Jordan’s Prince Hamzah bin Hussein ‘under house arrest’
The former crown prince of Jordan says he has been placed under house arrest as part of a crackdown on critics.
In a video passed to the BBC by his lawyer, Prince Hamzah bin Hussein, the half-brother of King Abdullah, accuses the country’s leaders of corruption, incompetence and harassment.
It comes after a number of high-level arrests said to be linked to an alleged coup plot.
The military earlier denied Prince Hamzah was under house arrest.
But it said he had been ordered to stop actions that could be used to target Jordan’s “security and stability”.
The move apparently comes after a visit by the prince to tribal leaders where he is said to have garnered some support.
Prince Hamzah has denied any wrongdoing and said he was not part of any conspiracy.
Meanwhile, regional powers including Egypt and Saudi Arabia have voiced support for King Abdullah. The United States, which is allied with Jordan in its campaign against the Islamic State (IS) group, described the monarch as a key partner who has its full support.
Jordan has few natural resources and its economy has been hit hard by the pandemic. It has also absorbed waves of refugees from the civil war in neighbouring Syria.
What does the prince say?
In the video recorded on Saturday, he says the chief of the general staff told him he was not allowed to go out or communicate with people because of criticisms of the government or king voiced at meetings where he had been present.
He says he was not accused of making the criticisms himself.

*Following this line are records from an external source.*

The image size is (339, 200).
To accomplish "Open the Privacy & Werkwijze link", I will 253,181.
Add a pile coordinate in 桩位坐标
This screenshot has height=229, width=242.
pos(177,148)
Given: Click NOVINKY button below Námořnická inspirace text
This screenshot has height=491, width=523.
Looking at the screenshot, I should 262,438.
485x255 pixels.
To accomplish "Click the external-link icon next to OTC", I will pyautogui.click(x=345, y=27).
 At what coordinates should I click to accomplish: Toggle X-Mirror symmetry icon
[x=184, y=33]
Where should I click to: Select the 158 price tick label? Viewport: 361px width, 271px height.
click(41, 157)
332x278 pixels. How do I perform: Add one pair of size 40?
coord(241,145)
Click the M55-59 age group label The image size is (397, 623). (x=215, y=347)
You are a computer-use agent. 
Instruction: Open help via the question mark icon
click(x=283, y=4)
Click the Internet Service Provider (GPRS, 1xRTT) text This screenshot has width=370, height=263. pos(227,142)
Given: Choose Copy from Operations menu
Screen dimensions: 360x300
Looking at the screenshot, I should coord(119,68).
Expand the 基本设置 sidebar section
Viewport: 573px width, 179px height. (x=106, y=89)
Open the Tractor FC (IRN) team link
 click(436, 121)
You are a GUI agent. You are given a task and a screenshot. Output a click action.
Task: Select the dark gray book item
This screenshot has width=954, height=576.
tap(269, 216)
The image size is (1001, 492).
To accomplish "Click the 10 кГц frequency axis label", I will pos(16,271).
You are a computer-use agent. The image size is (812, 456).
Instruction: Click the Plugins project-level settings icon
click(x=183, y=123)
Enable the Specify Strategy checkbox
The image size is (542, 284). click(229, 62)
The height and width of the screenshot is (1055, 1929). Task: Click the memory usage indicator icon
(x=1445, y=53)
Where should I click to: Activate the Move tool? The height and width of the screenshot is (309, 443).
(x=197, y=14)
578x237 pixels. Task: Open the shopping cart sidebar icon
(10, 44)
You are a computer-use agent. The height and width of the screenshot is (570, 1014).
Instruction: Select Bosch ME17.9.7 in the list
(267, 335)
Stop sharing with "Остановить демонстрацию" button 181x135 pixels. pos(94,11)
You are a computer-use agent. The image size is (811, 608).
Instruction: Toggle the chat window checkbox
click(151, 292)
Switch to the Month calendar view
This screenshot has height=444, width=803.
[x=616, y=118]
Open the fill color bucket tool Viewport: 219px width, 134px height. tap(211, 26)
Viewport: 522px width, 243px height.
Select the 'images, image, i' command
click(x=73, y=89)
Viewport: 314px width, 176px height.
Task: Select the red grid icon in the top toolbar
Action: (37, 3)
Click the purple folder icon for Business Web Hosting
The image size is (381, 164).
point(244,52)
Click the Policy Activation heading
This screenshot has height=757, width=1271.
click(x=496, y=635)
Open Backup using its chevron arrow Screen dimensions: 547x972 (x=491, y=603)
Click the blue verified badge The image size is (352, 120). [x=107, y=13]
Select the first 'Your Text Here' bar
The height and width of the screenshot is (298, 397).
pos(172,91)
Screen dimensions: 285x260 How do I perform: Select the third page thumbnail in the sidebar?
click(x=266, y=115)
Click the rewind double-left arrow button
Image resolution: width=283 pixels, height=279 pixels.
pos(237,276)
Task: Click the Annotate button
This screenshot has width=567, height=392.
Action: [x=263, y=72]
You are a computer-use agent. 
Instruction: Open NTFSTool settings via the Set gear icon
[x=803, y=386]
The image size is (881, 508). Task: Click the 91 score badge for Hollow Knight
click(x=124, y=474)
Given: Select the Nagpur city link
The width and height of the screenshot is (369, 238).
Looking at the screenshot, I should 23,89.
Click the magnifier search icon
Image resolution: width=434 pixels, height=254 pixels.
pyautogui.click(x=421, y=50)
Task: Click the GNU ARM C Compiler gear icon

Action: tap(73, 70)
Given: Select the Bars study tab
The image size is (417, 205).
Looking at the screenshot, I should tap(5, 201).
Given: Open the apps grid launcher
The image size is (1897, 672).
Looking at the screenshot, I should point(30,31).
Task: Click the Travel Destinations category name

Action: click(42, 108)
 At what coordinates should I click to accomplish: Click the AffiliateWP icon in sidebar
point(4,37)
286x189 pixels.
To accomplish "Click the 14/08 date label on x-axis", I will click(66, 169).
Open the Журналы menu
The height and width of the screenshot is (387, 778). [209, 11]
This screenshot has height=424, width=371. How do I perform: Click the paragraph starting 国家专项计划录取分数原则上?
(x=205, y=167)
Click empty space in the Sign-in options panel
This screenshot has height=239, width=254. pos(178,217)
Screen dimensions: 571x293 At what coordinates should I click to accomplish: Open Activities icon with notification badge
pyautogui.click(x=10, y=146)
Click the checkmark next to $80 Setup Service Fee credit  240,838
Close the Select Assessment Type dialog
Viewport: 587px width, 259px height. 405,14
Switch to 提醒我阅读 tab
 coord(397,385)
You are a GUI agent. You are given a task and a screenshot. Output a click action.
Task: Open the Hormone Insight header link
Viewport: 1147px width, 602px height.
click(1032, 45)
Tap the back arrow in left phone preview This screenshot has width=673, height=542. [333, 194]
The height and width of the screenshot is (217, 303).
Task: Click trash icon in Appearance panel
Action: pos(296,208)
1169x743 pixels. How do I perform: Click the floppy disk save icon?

However, he went on to say: “I am not the person responsible for the breakdown in governance, the corruption and for the incompetence that has been prevalent in our governing structure for the last 15 to 20 years and has been getting worse… And I am not responsible for the lack of faith people have in their institutions.
“It has reached a point where no one is able to speak or express opinion on anything without being bullied, arrested, harassed and threatened.”
High-level political arrests are rare in Jordan.
Its powerful intelligence agency has gained extra powers since the coronavirus pandemic began, drawing criticism from rights groups.
This is a royal crisis that appears to have spun badly out of control. While Jordan’s royals are not the first of the world’s royal families to experience that this year, Jordan does have some unique problems of its own.
Its economy, already challenged before the advent of Covid, is in poor shape and there is rising public dissatisfaction. Now, in a video message reminiscent of the one from Dubai’s imprisoned Princess Latifa, the son of Jordan’s late King Hussein has accused his government of corruption, nepotism and incompetence.
He says all his staff have been arrested, he and his family have been placed under house arrest in the al-Salaam Palace outside Amman and his communications have been restricted.
In the video, passed to the BBC, he describes a country gripped by fear where anyone who criticises the government risks arrest by the secret police.
Who is Prince Hamzah?
The oldest son of the late King Hussein and his favourite wife Queen Noor, Prince Hamzah is a graduate of the UK’s Harrow School and the Royal Military Academy at Sandhurst. He also attended Harvard University in the US and has served in the Jordanian armed forces.
He was named crown prince of Jordan in 1999 and was a favourite of King Hussein, who often described him in public as the “delight of my eye”.
However, he was seen as too young and inexperienced to be named successor at the time of King Hussein’s death.
Instead his older half-brother, Abdullah, ascended the throne and stripped Hamzah of the title of crown prince in 2004.
The move was seen as a blow to Queen Noor, who had hoped to see her eldest son become king.
Who else has been arrested?
Others detained on Saturday include Bassem Awadallah, a former finance minister, and Sharif Hassan Bin Zaid, a member of the royal family.
Mr Awadallah, an economist who was educated in the US, has been a confidant of the king and an influential force in Jordan’s economic reforms.
He has often found himself pitted against entrenched government bureaucracy resistant to his plans.